Third annual Family STEM Night

By Gabe Franklin
Nevada Middle School hosted their third annual Family STEM Night on Thursday drawing a crowd of hundreds of students and their families.

“It’s nice to see families coming in and working with their kids and having fun,” science teacher Angie Landoll said.
After being welcomed by principal Geoff Stewart, students and their families had the choice of 13 different stations they could participate in covering a variety of science, technology, engineering and mathematics subjects.
One of the more popular stations appeared to be the Dash Battlebots where participants taped wooden skewers and an inflated balloon to their remote-controlled robot and attempted to pop the other participant’s balloon first.

Other stations allowed participants to make electrical circuits, build catapults, explore surface tension with engineers from 3M, build a boat, build a balloon-powered car or even make magnetic slime.
Eighth-grade accelerated science students took part in the presentations Thursday evening organizing and running six of the science and technology stations.
“Even our accelerated kids had to adapt on the fly last night,” Landoll said explaining that sometimes, the projects didn’t work exactly how they should have and the students had to solve the problem.
“It’s a big class, but that’s a group that knows how to get to work,” she said of her 27 accelerated science students. “Great feedback on how they did last night.
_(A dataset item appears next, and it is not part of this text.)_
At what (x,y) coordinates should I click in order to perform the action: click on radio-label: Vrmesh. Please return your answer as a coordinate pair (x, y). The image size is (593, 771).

I am really proud of them.”
Landoll explained that two years ago, the middle school’s traditional science fair was replaced by Science Night. Last year, Science Night become Family STEM Night when engineering, technology and math projects were added.
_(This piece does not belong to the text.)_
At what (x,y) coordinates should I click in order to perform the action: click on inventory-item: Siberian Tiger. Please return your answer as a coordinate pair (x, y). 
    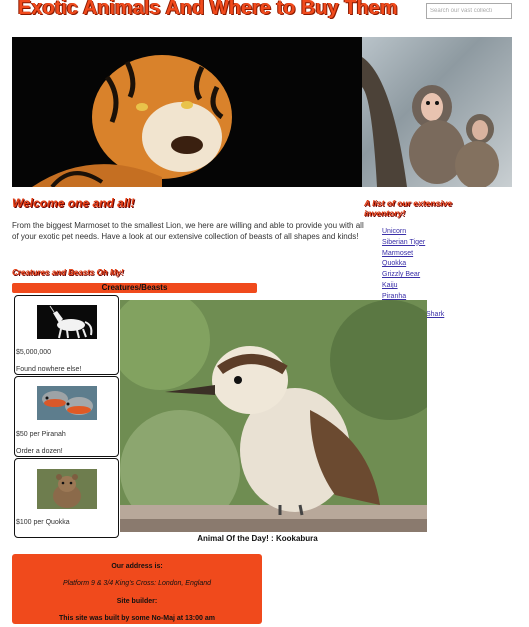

“We were completely overwhelmed, we had no idea that many would show up,” Landoll said of the first Science Night two years ago.
“The district has been really good to support this,” Landoll said, explaining that several of the administrators had attended and some had participated in the projects.
Additionally, community support has come from Nevada Rotary Club, Cottey College, Healthy Nevada, 3M and Missouri Department of Conservation.